Pitch: Reducing a sequence onto its own elements to simplify code and reduce errors

ptomaselli · January 5, 2019, 3:53pm

Ha! Those are all great points.

I didn’t mean to imply that my counterexamples were airtight, only that they had a funny feel to me. But I also find myself mellowing on my objections as this thread goes on.

Understood. Sorry, I was sort of implicitly addressing a more “common” (is it though?) formulation of monoid where it’d be a protocol and wrappers would conform. I personally don’t mind wrappers, but I know that others do.

I think if you abandon the idea of monoid as a protocol, there are a lot of interesting ways to go! For example, Java has Collectors, which are pretty interesting!

Lantua · January 5, 2019, 3:56pm

As I see the discussion right now:

fold should return Monoid.identity on empty sequence. This is the same as current reduce behaviour.
fold should return nil on empty sequence

There indeed are cases when returning empty value allow for simpler code. The problem here is when standard library provide one, but user wants another:

A. fold provides 1, but we want 2.

let reduceValue: Value
if sequence.isEmpty {
    // do something
} else {
    reducedValue = sequence.fold(+)
}

Or

guard !sequence.isEmpty else {
    // handle empty case
}
let reducedValue = sequence.fold(+)

B. fold provides 2, but we want 1.

let reducedValue = sequence.fold(+) ?? 0

IMO, scenario B plays out mich nicer compared to A, you can still fallback to empty value if you so wish, with little to no mental cost.

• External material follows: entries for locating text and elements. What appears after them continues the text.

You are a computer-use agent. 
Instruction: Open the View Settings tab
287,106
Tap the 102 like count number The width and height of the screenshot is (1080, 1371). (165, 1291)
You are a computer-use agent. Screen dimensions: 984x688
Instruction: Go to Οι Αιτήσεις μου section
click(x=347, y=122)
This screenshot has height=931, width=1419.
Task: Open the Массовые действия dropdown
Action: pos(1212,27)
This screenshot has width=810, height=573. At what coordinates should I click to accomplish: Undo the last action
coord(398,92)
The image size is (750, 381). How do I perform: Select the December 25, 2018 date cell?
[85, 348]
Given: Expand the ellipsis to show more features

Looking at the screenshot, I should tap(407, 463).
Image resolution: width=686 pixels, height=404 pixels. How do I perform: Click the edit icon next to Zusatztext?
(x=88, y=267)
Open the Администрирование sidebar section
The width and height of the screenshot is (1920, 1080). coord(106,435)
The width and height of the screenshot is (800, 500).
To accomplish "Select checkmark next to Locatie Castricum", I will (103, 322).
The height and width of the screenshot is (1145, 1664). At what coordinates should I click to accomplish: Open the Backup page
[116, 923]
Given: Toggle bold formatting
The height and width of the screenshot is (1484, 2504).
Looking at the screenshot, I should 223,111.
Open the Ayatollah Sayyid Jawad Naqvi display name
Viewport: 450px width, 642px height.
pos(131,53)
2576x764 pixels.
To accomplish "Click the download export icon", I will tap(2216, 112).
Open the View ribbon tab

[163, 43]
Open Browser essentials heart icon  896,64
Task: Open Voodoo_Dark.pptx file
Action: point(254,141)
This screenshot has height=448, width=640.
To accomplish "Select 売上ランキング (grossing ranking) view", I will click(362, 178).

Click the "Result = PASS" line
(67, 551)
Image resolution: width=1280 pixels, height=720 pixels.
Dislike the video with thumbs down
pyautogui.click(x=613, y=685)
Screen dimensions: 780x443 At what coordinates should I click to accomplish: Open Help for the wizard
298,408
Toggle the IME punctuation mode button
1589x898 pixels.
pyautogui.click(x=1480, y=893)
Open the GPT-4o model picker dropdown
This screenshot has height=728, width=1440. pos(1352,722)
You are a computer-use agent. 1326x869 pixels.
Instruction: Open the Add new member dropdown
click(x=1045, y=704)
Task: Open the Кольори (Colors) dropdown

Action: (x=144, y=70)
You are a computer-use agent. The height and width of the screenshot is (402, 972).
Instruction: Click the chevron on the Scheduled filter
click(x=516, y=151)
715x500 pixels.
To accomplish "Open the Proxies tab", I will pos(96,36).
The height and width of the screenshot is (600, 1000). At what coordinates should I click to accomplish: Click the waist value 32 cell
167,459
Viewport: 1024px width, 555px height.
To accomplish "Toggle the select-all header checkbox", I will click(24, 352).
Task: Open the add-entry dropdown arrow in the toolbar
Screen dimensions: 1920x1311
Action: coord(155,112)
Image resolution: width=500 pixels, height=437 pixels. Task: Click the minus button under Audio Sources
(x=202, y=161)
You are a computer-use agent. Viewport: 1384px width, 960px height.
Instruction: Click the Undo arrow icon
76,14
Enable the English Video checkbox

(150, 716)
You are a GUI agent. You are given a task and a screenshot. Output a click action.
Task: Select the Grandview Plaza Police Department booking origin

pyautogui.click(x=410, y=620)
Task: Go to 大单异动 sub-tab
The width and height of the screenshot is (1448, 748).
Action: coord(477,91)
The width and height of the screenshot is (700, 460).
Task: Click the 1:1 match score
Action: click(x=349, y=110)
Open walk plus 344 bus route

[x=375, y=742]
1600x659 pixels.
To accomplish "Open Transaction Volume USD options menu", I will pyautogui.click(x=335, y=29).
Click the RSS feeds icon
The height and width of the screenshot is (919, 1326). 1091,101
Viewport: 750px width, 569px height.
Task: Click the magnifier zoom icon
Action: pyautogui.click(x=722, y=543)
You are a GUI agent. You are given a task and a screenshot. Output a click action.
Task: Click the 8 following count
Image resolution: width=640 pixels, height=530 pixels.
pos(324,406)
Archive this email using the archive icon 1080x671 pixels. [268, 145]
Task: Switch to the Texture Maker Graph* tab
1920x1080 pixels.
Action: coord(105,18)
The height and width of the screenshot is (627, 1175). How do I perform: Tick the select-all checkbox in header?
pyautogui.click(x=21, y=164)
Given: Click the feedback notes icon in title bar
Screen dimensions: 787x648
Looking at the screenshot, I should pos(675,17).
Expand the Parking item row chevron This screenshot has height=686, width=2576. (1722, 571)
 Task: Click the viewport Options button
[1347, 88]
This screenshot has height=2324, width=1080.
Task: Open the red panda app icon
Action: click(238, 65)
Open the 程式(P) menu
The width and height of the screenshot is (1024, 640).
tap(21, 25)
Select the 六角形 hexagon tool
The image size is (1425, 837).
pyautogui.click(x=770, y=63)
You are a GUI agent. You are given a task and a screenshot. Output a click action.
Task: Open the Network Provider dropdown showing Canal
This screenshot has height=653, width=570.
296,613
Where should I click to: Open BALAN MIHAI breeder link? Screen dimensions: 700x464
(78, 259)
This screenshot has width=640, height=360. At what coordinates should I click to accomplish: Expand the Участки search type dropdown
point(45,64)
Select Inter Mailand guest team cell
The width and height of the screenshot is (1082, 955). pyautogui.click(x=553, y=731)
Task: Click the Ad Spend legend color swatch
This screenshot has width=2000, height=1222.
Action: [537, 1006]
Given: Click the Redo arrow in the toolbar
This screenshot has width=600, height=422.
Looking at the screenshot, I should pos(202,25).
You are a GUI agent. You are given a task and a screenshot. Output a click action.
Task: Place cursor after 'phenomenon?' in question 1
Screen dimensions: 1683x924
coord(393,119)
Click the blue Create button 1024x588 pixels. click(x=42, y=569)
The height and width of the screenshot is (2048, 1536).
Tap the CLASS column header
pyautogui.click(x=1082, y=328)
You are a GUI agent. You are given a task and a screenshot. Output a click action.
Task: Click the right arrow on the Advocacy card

I already have mentioned it, but I want to have ability to create functions that are in line with Sequence.min() and Sequence.max() at the moment.

Surely min and max is monoidal in most arithmatic types, but it works much better when they return nil instead of Value.max, Value.min respectively.

Erica_Sadun · January 5, 2019, 5:58pm

Let me mess about a bit when I have a moment with an alternate take. It's going to be completely distinct from pitch take 1. And I'm veering off from Matthew's design.

Ben_Cohen · January 5, 2019, 8:02pm

Narrator: but they did not move on...

My general feedback about this thread is it has veered off course from a simple, useful (if fairly low-priority) addition to the std lib, following existing idioms already present, and that could be quickly reviewed and added (especially now we're past 5.0). Instead it's now going in a direction that is much more complex, and will produce a lot of push back. I for one don't believe adding Monoid to the standard library is the right thing to do right now. These higher-level concepts are all great, and I encourage people to learn about them and try them out, but I think they belong in 3rd party libraries not the core language.

Erica_Sadun · January 5, 2019, 8:20pm

I'm throwing this into the mix now: monoid.swift · GitHub

This does two things:

It adds Monoid. (I went there, I did that, sorry narrator voice)
It removes optionals by trapping on reduce(:_) for empty sequences

These changes (I won't call them enhancements) can be considered together or separately.

By trapping, it follows array indexing in providing the most ergonomic approach. With monoids, it adds a reasonably useful feature.

anandabits · January 5, 2019, 8:23pm

Can you explain why you think that? These are universal abstractions for which it would be very useful to have a shared language in Swift. We're not talking about "difficult" FP abstractions that require higher kinds and other advanced type system features Swift doesn't have here. We're talking about a relatively straightforward abstraction which underlies algorithms that already exist in the standard library.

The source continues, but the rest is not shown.